Re: Parsing @ARGV w/ Map Function
by wind (Priest) on Feb 14, 2011 at 06:01 UTC
    This is not a direct answer to your question, but I'd like to suggest that you take a look at the CPAN modules Getopt::Long and Pod::Usage. These can help you with parameter processing and good documentation for your scripts, like the following example using the params you stated:
    #!/usr/bin/perl use Getopt::Long; use Pod::Usage; # Parameters our $foo = ''; our $redirect = ''; our $nooutput = ''; INIT { my $help = ''; GetOptions( 'help|?' => \$help, 'foo=s' => \$foo, 'redirect' => \$redirect, 'nooutput' => \$nooutput, ) or pod2usage(2); pod2usage(-exitstatus => 0, -verbose => 2) if $help; } print "Hello World\n"; print "Files are " . join(',', @ARGV) . "\n"; 1; __END__ =head1 NAME yourscript.pl - This is what I DO =head1 SYNOPSIS ./yourscript.pl =head1 DESCRIPTION I'm a description. --foo I take a string --redirect I'm a trigger --nooutput I'm a trigger too --help This help text =head1 AUTHOR Written by you
Re: Parsing @ARGV w/ Map Function
by jwkrahn (Abbot) on Feb 14, 2011 at 06:46 UTC
        %setting = map {/^--(.*?)=/ => /=(.*)$/} @ARGV;
    The first one is the only one I think works well.

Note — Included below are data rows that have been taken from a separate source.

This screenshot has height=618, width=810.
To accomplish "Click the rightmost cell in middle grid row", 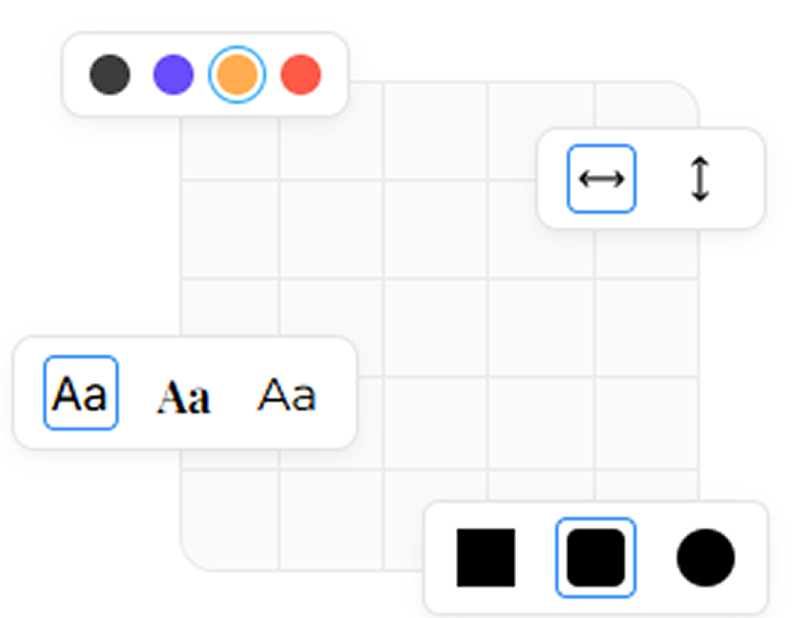I will tap(646, 328).
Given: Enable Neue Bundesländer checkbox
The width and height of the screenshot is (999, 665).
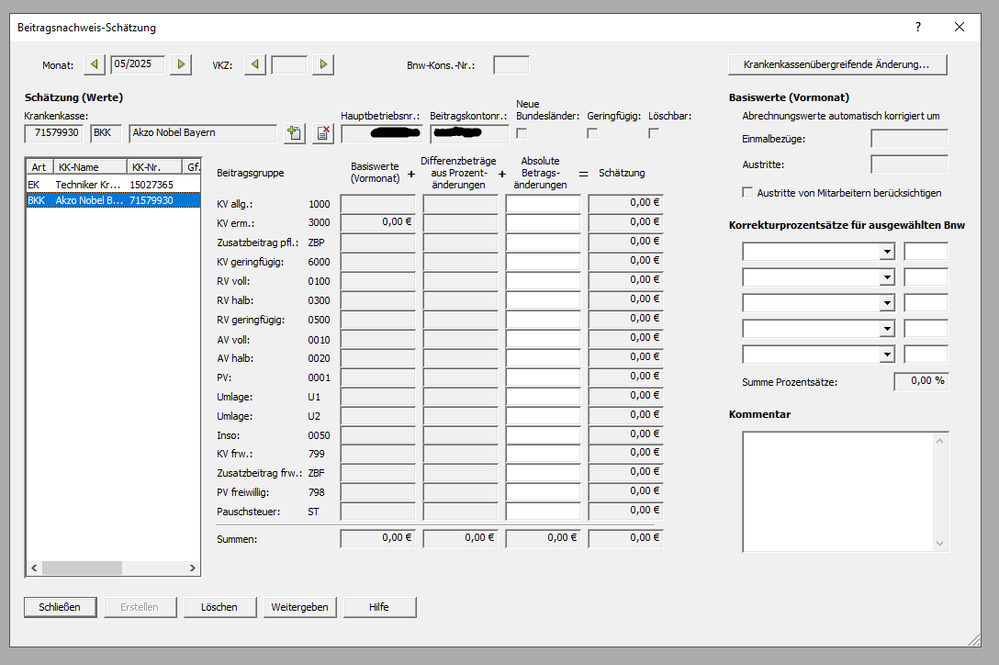Looking at the screenshot, I should 522,133.
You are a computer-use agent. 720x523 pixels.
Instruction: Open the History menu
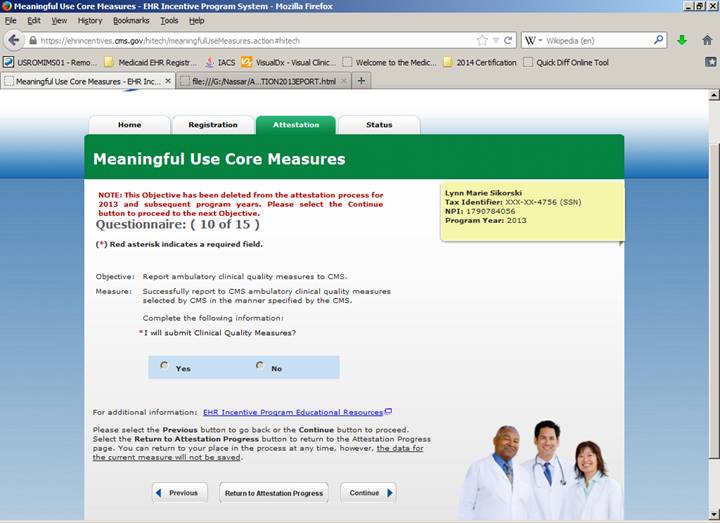[90, 20]
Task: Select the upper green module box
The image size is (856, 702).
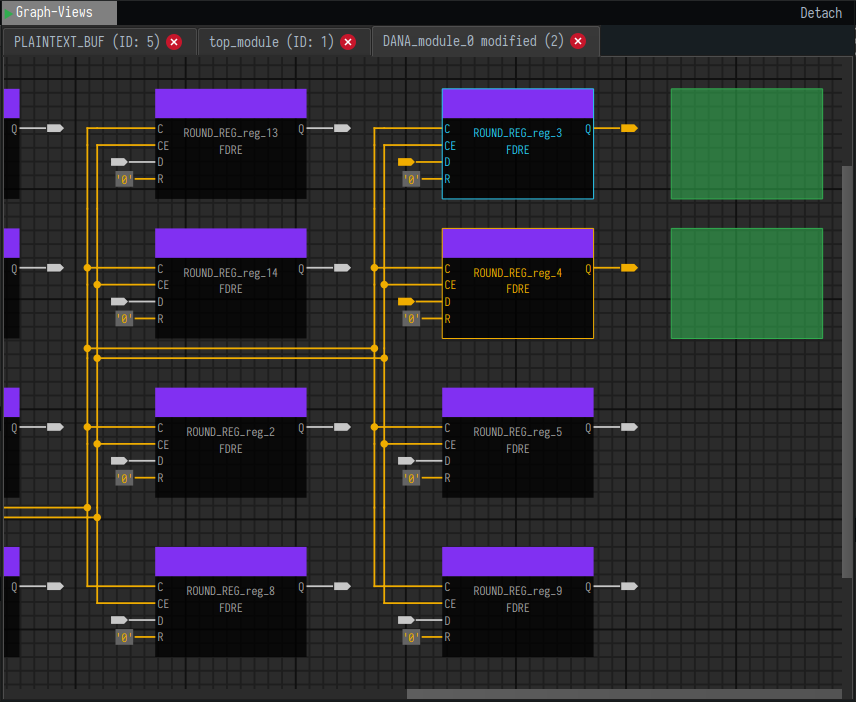Action: tap(747, 143)
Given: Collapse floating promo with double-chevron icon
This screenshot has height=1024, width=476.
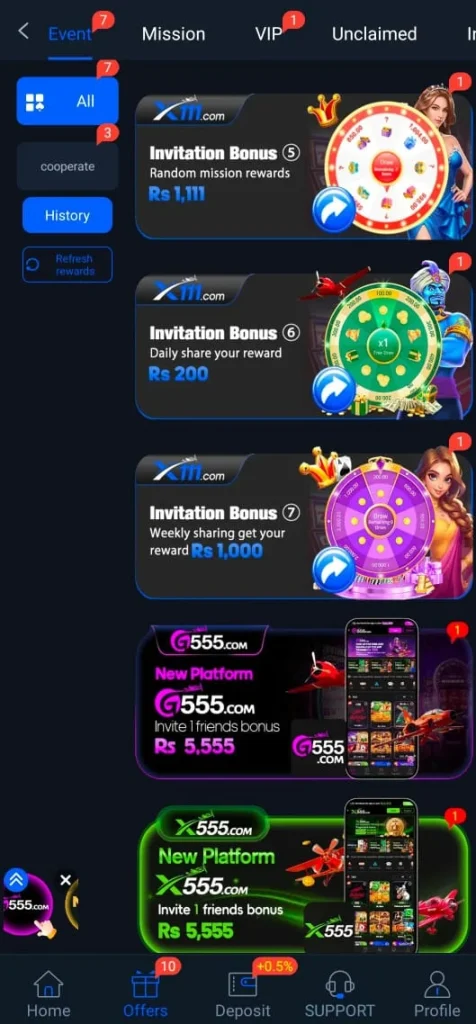Looking at the screenshot, I should pyautogui.click(x=16, y=880).
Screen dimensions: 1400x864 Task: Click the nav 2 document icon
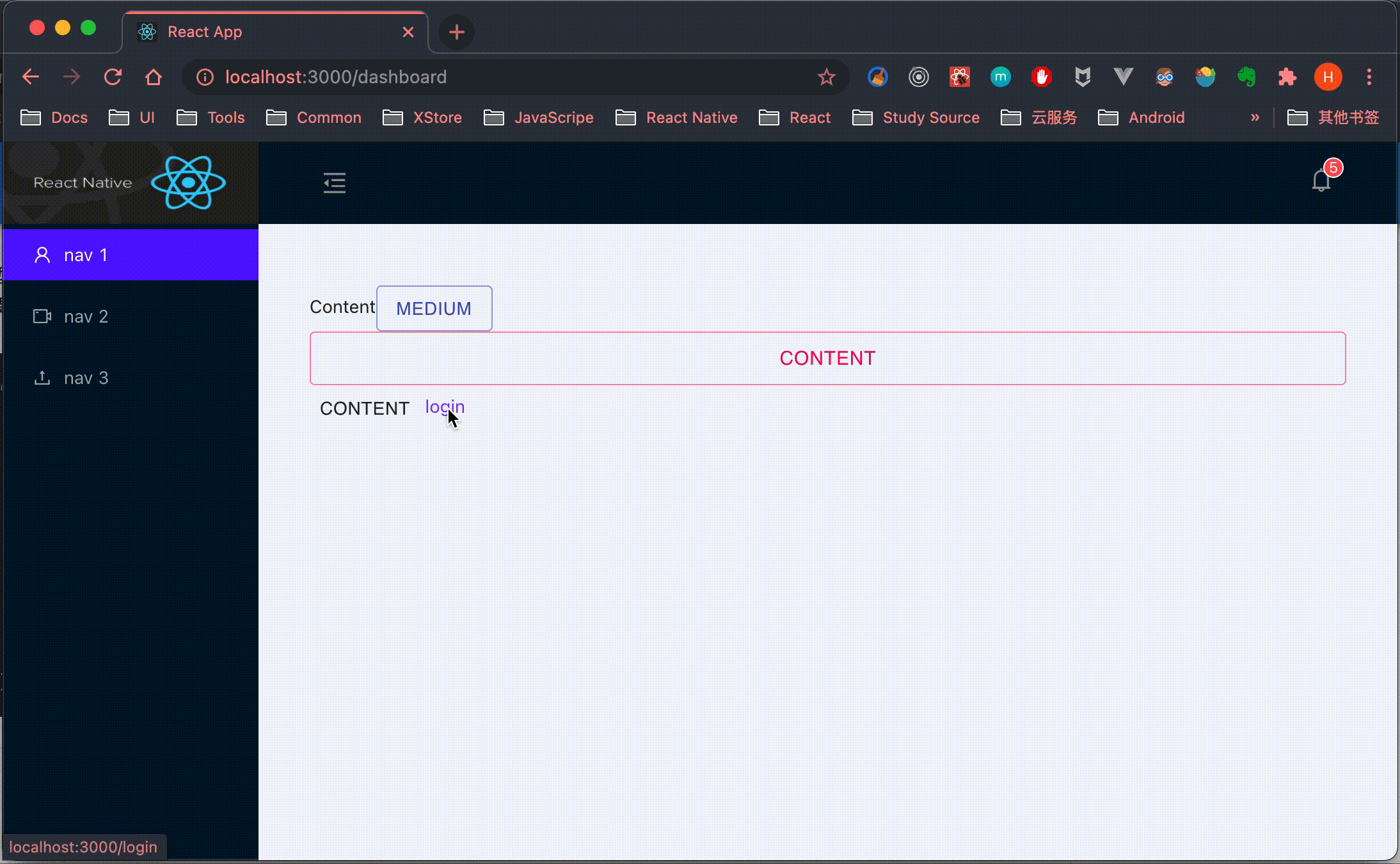[x=42, y=316]
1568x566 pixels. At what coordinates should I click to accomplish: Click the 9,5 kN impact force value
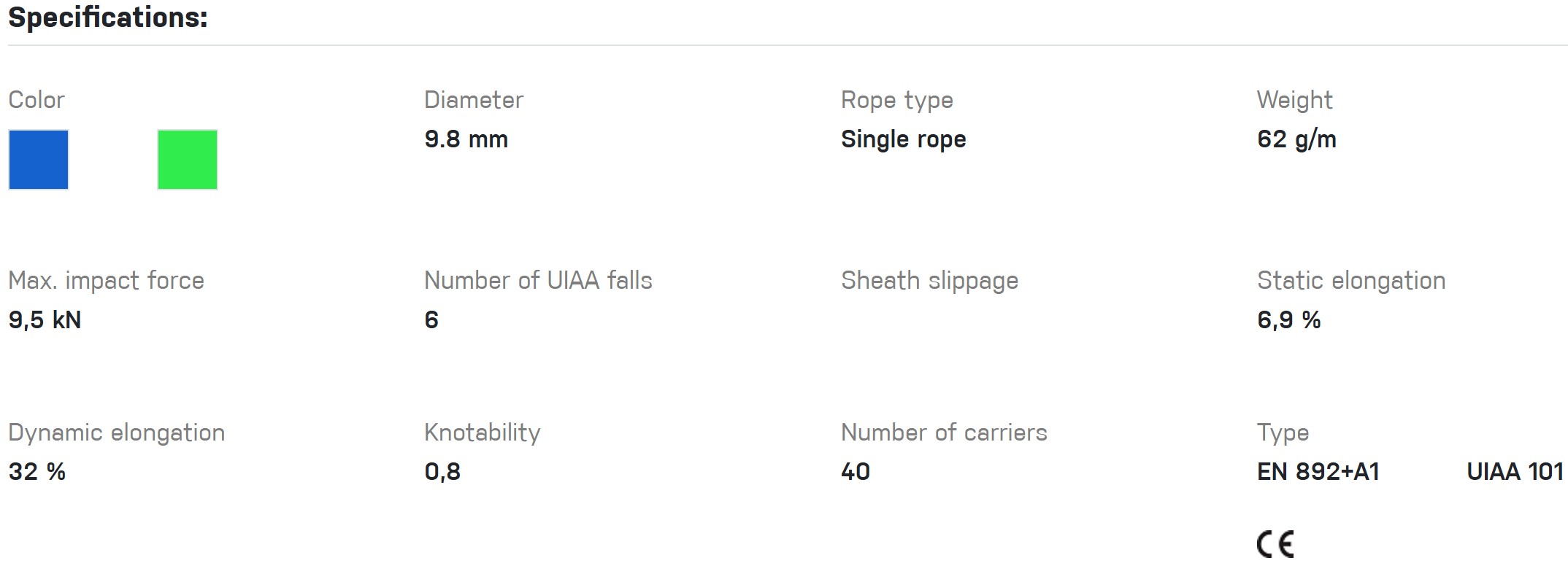tap(45, 320)
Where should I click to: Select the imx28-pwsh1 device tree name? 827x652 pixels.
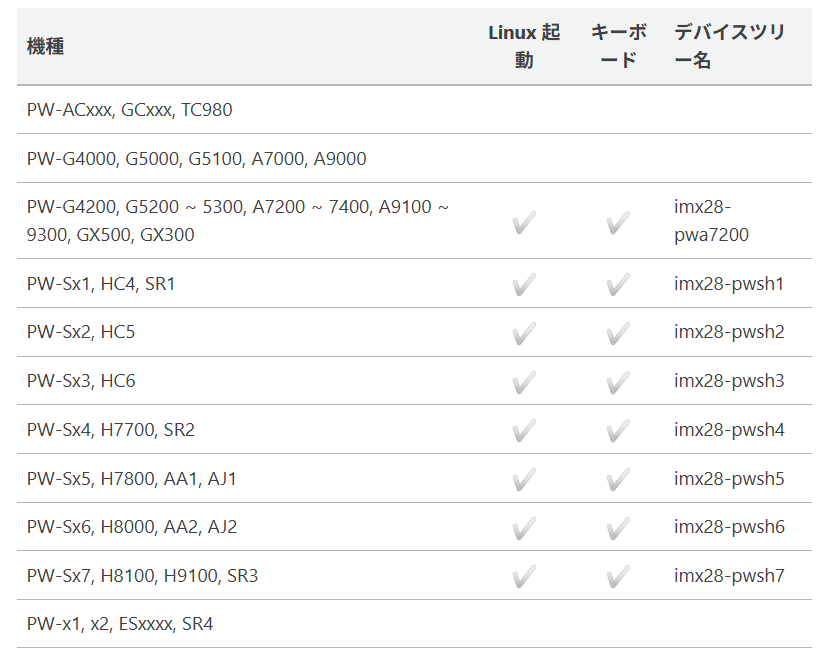point(729,284)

    It would also work just as well as:

    my %setting = map /^--(.*?)=(.*)$/, @ARGV;

        %file = map {$_ => (s/^([^=-]*)$/$1/)} @ARGV;
        %switch = map {$_ => (s/^--([^=]*)$/$1/)} @ARGV;
    The 2nd one had to go next since the 3rd messes up the arguments for future passes through @ARGV.

    Any expression that modifies $_ also modifies @ARGV so both the 2nd and 3rd modify @ARGV.    However, you don't have to modify $_ to get the results that you want:

    my %file = map { $_ => /^([^=-]*)$/ ) } @ARGV; my %switch = map { $_ => /^--([^=]*)$/ } @ARGV;
Re: Parsing @ARGV w/ Map Function
by Anonymous Monk on Feb 14, 2011 at 06:31 UTC
    I'm just wondering if there's enough flexibility to do all this, and do it without going through @ARGV multiple times.logic

    Yes, there is enough flexibility to do this without going through @ARGV multiple times; map is just a glorified foreach :) This is how you start

    You'll have to decide the rules, what combination of inputs produces what outputs (think in terms of edge cases), using what $spec (if any).